La espera se ha vuelto la norma. Muy pocas quejas pasean por la sala, y nadie quiso compartir los porqués ni los cómos de su experiencia este sábado. Un vistazo en las redes, sin embargo, arroja luz del trato aquí:
“Mi gente, un pensamiento que no sé cómo se lo tomen. Estuve en el nuevo Pavía de Caguas. Lo están decorando muy bonito como bosque de Navidad encantado, para sacar fotos en sus áreas verdes. Un nacimiento bello y cuatro árboles en la entrada que llegan al techo y hay más que verlo. Pero el servicio a los pacientes, pésimo. Qué cosa, ¿no? [Los adornos] son más grandes que uno”, denunció, el pasado 8 de noviembre, una mujer que fue a atenderse.
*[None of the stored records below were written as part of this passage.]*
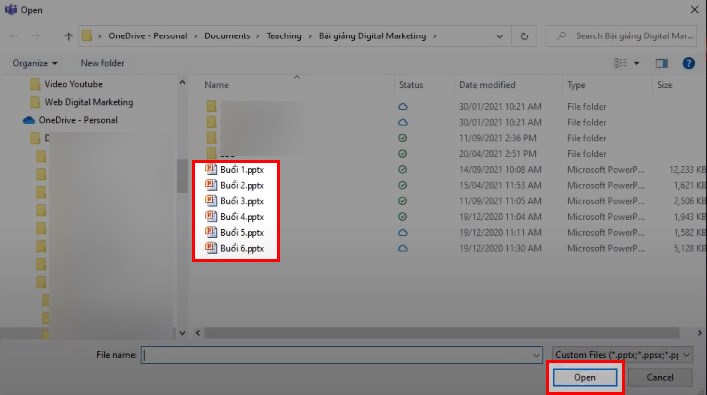
Task: Refresh the current folder listing
Action: 524,36
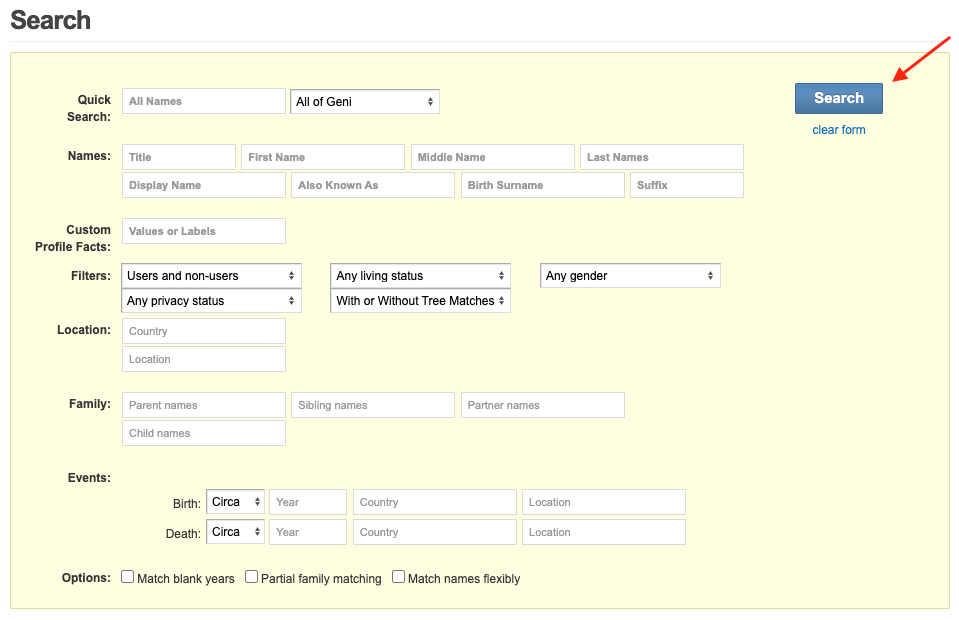Expand With or Without Tree Matches dropdown
Screen dimensions: 959x620
(420, 301)
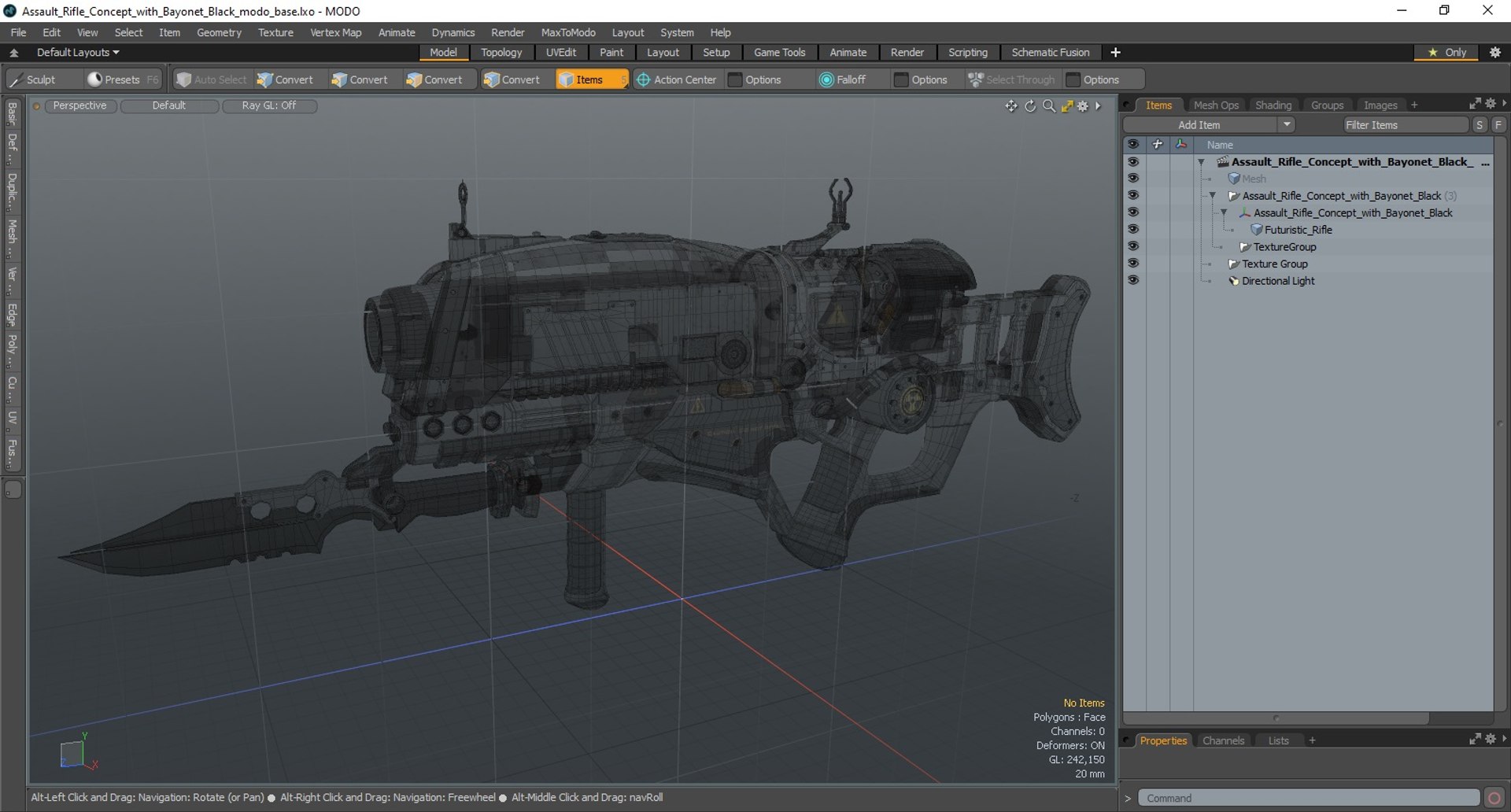Click the Ray GL: Off button
Viewport: 1511px width, 812px height.
(x=269, y=105)
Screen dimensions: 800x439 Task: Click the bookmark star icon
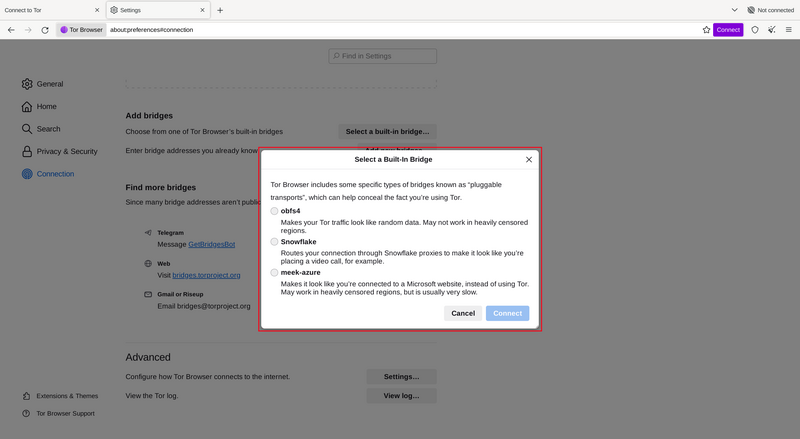pyautogui.click(x=706, y=30)
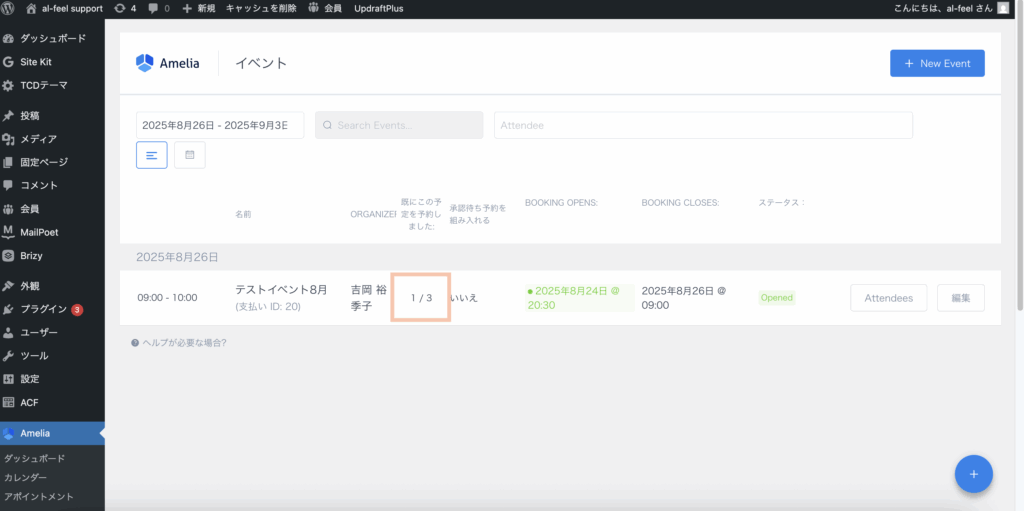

Como suele pasar en el ciberespacio, la publicación provocó una retahíla de comentarios alusivos a la falta de especialistas, despidos injustos, televisores dañados y una falta de personal que se nota desde la sala de emergencia. En otro post, una expaciente cagüeña recomendó la sala de emergencias del PMC por el “pésimo servicio” del hospital. “Estuve horas largas y me fui. Ni cuenta se dieron”, relató el pasado 7 de junio.
Pero el 7 de junio y el 8 de noviembre, ambos, cayeron viernes. A lo mejor los viernes son más lentos que los sábados, pero hoy no impone percances. La brisa apenas mece el follaje, el tráfico va y viene con ligereza, y la gente llega lentamente a la sala. El estacionamiento multipisos guarda, hilera tras hilera, espacios para carros; pero la espera es la misma de siempre.